### How to complete this task
All of the data below should be output exactly as given.

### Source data
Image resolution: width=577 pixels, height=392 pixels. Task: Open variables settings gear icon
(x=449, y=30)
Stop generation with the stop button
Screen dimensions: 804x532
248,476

### Response to this task
Image resolution: width=577 pixels, height=392 pixels. Task: Open variables settings gear icon
(x=449, y=30)
Stop generation with the stop button
Screen dimensions: 804x532
248,476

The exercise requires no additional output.